Para o Senado, a maior sequela resulta da disputa entre Renan e Alcolumbre. Este chega à presidência sem experiência em articulação política, em virtude da confluência de interesses que uniu políticos tão diversos quanto seu conterrâneo Randolfe Rodrigues, a emedebista Simone Tebet, o peessedebista Tasso Jereissati e o peesselista Flávio Bolsonaro, filho do presidente da República. Todos contra Renan.
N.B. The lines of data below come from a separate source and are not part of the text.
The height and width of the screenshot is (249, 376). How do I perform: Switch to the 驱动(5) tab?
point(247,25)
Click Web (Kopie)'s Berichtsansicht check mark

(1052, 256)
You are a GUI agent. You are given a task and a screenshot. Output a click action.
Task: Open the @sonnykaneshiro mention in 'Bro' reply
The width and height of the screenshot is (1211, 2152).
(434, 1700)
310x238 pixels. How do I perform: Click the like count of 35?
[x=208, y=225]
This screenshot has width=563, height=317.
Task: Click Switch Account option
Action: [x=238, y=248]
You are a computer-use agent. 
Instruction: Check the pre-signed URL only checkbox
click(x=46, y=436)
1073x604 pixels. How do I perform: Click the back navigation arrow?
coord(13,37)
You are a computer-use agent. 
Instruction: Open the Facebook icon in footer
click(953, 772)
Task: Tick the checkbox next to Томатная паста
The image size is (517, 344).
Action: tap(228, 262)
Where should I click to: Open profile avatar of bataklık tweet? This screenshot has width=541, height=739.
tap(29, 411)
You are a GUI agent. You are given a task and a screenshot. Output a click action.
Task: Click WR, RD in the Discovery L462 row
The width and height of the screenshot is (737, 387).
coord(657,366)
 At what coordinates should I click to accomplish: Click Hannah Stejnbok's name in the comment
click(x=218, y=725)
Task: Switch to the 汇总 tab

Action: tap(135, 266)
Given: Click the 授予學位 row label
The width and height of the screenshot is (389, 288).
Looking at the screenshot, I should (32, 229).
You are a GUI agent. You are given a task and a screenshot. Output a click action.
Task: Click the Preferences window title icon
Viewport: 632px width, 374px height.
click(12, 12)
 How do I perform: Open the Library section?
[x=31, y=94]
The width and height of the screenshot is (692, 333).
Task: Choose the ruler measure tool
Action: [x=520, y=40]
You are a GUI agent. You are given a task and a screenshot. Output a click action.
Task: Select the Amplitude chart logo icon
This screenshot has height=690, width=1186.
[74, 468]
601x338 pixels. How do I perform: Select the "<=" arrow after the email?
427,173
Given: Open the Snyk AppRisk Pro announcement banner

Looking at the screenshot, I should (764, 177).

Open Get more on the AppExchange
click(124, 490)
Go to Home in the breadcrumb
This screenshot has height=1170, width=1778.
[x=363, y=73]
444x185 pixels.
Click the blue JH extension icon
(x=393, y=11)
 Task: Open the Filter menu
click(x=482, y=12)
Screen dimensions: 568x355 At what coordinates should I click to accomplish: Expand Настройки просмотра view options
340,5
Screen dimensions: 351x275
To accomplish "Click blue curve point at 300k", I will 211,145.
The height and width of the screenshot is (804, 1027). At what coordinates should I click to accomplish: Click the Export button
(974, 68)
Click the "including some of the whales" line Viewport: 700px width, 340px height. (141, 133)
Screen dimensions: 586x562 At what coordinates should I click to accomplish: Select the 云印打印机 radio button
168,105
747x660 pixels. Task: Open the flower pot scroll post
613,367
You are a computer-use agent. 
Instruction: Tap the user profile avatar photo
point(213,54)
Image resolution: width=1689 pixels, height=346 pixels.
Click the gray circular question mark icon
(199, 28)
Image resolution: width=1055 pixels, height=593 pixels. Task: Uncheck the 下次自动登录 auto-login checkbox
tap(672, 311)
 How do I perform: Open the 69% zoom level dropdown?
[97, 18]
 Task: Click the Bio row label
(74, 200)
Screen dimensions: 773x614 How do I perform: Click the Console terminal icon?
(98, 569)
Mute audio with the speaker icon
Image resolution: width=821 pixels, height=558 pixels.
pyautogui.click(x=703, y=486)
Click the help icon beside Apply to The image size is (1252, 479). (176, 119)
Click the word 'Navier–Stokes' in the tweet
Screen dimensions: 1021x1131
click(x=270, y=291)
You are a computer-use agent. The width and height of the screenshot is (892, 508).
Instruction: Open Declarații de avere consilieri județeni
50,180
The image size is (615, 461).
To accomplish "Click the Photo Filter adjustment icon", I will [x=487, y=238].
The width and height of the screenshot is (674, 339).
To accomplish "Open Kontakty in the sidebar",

O neófito Alcolumbre, nome que cresceu sob a sombra do também neófito ministro da Casa Civil, Onyx Lorenzoni, será essencial para o andamento da agenda legislativa do Planalto. O grupo adversário saiu ferido, mas não morto.
Renan não terá, como Eduardo Cunha, o poder da presidência. Mas precisa de pouco para atrapalhar a vida de Bolsonaro, Guedes, Onyx e companhia. Não custa repetir: basta o voto de 33 senadores para fazer naufragar qualquer reforma constitucional.
Reunindo PT, PDT, PSB, PPS e Rede, há 19 na oposição. Entre MDB, PSD, PSDB e Podemos, há 38 votos que entram na categoria dos volúveis. O governo tem os 14 de DEM, PSL, PR e PRB. Mesmo os 10 votos de PROS, PP e do senador Reguffe (sem partido) não são garantidos. Para vencer o jogo, Renan precisa somar 33. Guedes e Onyx precisam chegar a 49. Quem tem mais chance?